# Chronic Fatigue Syndrome Help



## Diana63 (Oct 20, 2009)

HelloI was wondering if anyone knows of any experts in the UK who specialise in treating CFS?I really have no idea where to turn.At the moment i am very fatigued and weak,but this has been going on for a long time now.I try to get some fresh air and go for a walk but to be honest i dont have the energy to.Does anyone have any advice they can give?I know they say light exercise can help,which i do know,but when you have no energy what are you supposed to do!!On top of that the IBS is always severe!Lucky me!Any advice appreciated.


----------



## overitnow (Nov 25, 2001)

There are issues with brain circulation that seem to appear in people with CFS/ME. The same set of supplements I take have been useful for some people with CFS, ME, and Fibro. That, of course, is no guarantee; but I hate to think what would have happened to me if I had ignored this advice. I know I was virtually unable to complete a day of work before I started on this path and regularly fought off falling asleep behind the wheel on a daily basis. You can send me a PM if you are serious about this. Good luck to you.Mark


----------



## Pen34 (Jan 17, 2011)

Diana63 said:


> HelloI was wondering if anyone knows of any experts in the UK who specialise in treating CFS?I really have no idea where to turn.At the moment i am very fatigued and weak,but this has been going on for a long time now.I try to get some fresh air and go for a walk but to be honest i dont have the energy to.Does anyone have any advice they can give?I know they say light exercise can help,which i do know,but when you have no energy what are you supposed to do!!On top of that the IBS is always severe!Lucky me!Any advice appreciated.

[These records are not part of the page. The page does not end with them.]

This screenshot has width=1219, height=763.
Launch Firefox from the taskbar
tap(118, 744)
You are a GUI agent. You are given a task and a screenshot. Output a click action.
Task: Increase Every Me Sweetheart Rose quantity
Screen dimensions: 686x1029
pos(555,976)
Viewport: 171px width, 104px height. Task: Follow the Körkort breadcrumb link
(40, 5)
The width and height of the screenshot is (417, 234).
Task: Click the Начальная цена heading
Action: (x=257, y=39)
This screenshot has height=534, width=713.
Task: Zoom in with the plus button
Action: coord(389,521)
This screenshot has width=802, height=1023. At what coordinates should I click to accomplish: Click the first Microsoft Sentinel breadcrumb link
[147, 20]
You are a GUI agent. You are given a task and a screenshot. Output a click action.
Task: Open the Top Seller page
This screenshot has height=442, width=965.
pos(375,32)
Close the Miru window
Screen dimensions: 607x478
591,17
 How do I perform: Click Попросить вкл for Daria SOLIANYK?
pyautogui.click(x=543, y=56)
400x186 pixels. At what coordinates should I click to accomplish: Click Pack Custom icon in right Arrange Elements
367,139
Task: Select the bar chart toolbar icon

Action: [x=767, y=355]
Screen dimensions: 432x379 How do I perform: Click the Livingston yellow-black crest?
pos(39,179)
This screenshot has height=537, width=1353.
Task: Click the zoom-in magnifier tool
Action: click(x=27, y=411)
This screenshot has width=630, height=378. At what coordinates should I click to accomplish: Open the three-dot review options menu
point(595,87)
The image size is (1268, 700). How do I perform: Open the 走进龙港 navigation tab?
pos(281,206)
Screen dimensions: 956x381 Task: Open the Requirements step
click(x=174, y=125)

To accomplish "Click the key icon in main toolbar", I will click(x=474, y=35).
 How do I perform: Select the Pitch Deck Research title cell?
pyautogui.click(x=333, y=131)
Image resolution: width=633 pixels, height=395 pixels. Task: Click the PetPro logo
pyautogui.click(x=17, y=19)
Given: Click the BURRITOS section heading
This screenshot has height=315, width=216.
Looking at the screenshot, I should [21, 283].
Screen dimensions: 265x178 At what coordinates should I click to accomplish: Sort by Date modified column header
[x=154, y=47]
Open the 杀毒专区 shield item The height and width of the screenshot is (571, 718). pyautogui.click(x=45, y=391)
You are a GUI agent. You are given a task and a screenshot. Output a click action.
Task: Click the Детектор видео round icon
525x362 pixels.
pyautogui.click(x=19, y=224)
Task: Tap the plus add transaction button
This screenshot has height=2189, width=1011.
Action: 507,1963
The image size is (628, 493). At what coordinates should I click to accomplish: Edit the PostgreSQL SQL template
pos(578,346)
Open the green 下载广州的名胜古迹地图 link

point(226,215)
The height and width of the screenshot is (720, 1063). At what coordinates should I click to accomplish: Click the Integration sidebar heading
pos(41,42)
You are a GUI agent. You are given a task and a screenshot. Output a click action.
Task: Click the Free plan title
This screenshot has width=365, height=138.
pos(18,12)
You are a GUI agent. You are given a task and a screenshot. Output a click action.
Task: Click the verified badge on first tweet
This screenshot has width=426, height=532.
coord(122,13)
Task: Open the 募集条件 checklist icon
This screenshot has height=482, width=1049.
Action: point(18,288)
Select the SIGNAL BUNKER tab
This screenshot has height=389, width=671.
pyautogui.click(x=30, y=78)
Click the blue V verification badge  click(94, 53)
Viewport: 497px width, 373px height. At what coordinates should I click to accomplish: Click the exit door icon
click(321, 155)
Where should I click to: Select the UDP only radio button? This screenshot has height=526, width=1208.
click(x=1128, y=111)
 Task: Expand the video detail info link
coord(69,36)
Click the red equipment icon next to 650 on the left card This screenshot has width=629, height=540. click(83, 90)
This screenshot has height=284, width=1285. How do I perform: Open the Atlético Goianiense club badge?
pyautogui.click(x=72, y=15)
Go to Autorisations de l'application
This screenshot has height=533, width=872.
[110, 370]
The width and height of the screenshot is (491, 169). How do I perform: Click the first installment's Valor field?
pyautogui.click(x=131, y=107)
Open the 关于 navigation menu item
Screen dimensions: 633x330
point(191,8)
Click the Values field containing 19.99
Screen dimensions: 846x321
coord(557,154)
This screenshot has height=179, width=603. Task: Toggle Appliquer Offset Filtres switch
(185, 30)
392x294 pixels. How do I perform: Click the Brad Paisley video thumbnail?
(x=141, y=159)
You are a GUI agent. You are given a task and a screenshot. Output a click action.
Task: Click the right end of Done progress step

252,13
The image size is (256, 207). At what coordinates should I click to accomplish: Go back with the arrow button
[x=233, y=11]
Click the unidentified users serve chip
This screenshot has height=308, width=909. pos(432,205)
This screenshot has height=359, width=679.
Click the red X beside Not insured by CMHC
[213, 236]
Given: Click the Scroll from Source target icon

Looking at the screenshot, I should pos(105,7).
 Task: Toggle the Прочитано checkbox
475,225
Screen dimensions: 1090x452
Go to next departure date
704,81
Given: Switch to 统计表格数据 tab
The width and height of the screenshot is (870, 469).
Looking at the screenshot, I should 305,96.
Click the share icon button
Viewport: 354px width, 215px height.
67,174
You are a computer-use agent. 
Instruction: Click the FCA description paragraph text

Hi, I realise that I'm answering this a long time after you've posted. But check out Mickel Therapy (google it) an amazing treatment for CFS. Changed my life I now live almost symptom free, hope this helps.


----------



## Diana63 (Oct 20, 2009)

Thank you for the information.I have heard of Mickel Therapy but have not tried it,but i will have another look at website and take it from there.Thanks again.


----------